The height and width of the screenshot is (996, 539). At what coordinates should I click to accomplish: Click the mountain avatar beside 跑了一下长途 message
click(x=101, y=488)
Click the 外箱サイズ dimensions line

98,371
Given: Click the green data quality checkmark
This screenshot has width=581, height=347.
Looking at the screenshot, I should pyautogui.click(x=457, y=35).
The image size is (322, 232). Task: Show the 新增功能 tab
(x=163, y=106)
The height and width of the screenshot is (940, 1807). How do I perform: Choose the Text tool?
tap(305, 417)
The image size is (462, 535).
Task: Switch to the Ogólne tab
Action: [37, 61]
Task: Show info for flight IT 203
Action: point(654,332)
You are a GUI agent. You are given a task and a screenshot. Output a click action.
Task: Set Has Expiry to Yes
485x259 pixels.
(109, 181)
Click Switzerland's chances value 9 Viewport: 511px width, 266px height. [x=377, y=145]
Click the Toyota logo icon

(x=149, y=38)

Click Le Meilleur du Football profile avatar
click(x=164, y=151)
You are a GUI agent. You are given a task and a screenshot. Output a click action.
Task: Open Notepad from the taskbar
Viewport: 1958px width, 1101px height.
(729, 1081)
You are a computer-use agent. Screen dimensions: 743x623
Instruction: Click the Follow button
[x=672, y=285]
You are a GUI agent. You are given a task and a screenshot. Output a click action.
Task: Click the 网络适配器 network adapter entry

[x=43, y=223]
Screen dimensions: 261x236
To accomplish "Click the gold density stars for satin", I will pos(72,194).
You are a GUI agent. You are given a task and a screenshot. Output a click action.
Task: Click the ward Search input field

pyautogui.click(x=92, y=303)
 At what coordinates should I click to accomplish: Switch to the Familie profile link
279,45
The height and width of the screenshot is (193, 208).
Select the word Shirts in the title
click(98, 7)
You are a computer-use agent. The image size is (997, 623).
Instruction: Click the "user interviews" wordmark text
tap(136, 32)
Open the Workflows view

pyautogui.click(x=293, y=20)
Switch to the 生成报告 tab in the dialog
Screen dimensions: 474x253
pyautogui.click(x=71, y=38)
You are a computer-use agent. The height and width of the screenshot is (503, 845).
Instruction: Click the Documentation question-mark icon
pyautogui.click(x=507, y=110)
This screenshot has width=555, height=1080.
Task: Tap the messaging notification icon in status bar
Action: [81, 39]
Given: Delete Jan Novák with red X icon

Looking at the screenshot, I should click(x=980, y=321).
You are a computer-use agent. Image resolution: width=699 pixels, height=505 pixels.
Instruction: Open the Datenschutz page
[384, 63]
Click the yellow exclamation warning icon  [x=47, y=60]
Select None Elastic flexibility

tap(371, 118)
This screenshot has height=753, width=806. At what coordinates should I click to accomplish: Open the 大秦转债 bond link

• [Deine Aufgabe]: Ersetze in dem Abschnitt von der Zeile mit „You are a computer-use agent. The image“ bis einschließlich der Zeile mit „pyautogui.click(x=293, y=20)“ das Wort „wordmark“ durch „logo“. Gib nur diese Zeilen wieder und lass alles andere unverändert.

• [Ergebnis der Übung]:
You are a computer-use agent. The image size is (997, 623).
Instruction: Click the "user interviews" logo text
tap(136, 32)
Open the Workflows view

pyautogui.click(x=293, y=20)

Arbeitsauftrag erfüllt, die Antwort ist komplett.